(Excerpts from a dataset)
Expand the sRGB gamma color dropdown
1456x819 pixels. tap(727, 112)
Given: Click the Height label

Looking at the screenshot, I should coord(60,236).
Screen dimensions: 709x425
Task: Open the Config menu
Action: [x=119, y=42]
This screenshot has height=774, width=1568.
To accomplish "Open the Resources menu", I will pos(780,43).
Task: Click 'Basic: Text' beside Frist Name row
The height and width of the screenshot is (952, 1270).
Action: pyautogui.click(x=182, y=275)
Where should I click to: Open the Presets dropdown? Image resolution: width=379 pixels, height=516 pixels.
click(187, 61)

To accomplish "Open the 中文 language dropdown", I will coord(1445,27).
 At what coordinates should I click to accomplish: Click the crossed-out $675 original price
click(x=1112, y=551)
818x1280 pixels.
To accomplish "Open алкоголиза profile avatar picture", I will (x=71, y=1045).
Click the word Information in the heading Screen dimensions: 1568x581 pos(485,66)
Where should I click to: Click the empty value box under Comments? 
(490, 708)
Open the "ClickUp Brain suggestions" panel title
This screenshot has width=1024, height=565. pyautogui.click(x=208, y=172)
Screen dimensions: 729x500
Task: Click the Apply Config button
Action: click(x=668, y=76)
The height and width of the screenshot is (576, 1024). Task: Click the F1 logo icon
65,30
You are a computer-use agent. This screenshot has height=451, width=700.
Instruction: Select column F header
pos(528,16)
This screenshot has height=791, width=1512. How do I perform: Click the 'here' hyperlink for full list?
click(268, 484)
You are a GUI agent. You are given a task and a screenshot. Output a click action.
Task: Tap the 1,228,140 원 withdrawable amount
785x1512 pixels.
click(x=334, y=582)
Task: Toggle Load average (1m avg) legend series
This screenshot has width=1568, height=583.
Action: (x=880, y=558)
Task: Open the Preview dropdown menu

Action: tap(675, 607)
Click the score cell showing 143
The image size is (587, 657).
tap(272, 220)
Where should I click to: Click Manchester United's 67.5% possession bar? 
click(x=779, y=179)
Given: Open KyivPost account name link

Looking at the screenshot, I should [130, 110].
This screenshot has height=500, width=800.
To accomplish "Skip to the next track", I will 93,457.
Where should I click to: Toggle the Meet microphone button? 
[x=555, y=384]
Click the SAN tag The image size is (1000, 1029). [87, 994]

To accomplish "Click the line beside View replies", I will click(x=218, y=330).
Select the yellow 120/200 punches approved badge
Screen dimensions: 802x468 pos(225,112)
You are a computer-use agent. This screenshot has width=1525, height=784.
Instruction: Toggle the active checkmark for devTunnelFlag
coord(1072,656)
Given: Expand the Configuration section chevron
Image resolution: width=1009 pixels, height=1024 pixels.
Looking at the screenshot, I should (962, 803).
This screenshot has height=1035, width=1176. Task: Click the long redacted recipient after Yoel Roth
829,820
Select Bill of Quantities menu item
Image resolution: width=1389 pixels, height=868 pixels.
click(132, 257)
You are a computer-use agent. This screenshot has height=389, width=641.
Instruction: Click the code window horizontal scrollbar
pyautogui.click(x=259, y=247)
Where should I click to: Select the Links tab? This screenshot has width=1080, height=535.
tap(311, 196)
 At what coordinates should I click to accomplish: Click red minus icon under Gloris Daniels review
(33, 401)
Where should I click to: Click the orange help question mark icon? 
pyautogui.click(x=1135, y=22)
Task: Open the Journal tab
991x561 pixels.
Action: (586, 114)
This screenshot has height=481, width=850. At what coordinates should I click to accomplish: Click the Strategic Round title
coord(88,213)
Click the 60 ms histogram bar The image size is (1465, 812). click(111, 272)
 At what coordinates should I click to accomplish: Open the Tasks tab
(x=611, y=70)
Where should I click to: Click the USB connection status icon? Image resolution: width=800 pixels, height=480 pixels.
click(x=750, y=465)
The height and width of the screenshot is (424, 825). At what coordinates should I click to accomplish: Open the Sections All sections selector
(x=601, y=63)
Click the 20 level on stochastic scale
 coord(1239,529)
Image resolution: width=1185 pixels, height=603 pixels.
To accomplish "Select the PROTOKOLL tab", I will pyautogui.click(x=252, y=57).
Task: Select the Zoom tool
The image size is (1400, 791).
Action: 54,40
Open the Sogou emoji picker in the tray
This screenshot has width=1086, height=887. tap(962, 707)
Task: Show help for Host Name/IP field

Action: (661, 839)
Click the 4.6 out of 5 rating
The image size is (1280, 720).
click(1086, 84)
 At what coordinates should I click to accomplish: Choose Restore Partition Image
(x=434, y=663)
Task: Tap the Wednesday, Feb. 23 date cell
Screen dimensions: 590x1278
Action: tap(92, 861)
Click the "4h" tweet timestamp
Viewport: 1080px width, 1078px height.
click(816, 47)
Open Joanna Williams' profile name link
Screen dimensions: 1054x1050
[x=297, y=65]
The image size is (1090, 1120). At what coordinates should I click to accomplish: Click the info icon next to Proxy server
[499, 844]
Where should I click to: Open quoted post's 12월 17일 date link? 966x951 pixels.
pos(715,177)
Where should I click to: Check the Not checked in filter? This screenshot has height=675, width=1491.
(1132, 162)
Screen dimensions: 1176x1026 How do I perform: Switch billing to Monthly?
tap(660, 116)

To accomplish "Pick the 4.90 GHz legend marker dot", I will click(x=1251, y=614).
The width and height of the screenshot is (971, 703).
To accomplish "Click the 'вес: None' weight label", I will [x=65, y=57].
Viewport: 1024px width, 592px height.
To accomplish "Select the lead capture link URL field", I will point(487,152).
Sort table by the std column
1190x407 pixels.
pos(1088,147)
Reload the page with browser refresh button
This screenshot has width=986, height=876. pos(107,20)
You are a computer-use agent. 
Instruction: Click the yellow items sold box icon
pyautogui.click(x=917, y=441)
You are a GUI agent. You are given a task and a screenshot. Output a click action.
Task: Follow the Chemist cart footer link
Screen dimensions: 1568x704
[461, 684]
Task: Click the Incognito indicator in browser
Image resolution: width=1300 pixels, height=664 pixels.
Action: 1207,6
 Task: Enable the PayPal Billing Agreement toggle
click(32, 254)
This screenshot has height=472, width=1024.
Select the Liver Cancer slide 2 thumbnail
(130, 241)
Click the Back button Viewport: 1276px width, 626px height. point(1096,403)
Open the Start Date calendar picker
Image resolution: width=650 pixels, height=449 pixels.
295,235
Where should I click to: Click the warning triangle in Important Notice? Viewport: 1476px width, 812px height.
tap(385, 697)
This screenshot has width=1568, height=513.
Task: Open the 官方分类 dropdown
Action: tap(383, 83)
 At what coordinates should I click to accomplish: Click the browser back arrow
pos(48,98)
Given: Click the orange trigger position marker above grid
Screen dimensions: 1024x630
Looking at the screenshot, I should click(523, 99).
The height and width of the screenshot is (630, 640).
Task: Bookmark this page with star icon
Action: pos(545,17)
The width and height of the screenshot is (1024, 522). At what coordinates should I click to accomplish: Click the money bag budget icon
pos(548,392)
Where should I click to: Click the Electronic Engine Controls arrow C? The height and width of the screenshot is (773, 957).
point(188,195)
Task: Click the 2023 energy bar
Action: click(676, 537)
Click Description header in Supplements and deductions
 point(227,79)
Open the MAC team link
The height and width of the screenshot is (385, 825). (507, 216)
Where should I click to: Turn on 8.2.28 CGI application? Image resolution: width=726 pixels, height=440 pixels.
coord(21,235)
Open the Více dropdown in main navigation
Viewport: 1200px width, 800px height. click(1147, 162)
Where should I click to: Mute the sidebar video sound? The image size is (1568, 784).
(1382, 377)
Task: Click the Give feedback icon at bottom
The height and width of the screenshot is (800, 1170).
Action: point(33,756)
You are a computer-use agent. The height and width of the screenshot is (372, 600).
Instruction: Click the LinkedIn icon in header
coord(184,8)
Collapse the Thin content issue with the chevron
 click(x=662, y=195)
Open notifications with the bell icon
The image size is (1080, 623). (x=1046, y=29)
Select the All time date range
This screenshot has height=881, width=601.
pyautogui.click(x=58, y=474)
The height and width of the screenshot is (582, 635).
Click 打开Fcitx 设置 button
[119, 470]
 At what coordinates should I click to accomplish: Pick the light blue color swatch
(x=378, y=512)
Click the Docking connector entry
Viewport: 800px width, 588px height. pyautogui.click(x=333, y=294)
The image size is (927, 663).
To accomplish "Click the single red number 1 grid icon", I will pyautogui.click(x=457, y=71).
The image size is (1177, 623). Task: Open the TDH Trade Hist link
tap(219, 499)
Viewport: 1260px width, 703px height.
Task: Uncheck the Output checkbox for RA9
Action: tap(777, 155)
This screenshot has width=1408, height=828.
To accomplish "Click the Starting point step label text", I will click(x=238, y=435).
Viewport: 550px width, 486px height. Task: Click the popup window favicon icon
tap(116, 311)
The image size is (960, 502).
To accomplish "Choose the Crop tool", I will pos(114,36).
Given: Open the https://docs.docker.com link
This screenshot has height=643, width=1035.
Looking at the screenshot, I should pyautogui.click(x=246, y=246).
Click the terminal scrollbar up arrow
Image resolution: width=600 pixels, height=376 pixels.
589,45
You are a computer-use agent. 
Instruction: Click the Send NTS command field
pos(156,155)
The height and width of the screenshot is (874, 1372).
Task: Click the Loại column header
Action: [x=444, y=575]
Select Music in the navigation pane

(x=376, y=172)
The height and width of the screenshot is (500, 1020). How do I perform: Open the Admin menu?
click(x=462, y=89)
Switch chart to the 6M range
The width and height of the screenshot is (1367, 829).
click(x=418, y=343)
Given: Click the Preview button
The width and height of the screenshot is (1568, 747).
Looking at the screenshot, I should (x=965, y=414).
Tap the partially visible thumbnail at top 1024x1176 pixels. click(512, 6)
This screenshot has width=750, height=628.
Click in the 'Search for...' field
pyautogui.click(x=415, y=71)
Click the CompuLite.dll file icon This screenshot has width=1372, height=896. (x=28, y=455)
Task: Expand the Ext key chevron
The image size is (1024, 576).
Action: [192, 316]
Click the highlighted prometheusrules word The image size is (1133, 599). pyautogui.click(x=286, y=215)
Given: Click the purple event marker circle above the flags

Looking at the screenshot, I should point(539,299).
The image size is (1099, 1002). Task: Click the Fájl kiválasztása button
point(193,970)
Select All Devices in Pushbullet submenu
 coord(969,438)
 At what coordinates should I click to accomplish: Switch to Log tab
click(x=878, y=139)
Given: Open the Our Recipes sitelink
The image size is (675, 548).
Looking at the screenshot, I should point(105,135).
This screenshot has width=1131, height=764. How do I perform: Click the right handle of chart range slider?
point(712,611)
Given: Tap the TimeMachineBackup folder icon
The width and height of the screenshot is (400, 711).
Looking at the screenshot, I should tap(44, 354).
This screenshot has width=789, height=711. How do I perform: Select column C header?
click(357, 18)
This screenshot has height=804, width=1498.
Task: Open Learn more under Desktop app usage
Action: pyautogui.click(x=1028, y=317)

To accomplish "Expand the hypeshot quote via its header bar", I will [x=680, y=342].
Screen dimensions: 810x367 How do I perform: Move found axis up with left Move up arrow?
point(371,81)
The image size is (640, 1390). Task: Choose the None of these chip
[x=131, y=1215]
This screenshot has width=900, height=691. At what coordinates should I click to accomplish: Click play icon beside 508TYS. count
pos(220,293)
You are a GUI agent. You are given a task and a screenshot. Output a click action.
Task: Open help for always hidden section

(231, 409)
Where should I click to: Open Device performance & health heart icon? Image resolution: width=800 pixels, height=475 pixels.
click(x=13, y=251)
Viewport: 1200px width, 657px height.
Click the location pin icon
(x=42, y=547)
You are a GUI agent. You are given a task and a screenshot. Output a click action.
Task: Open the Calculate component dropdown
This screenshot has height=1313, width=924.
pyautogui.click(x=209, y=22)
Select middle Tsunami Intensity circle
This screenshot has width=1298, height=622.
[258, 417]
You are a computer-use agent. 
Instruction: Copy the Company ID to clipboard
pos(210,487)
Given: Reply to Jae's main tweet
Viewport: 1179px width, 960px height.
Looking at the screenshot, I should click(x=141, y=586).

What you have to do.
From the entries above, list each line with "grid" in it.

Output below.
Given: Click the orange trigger position marker above grid
To accomplish "Click the single red number 1 grid icon", I will pyautogui.click(x=457, y=71).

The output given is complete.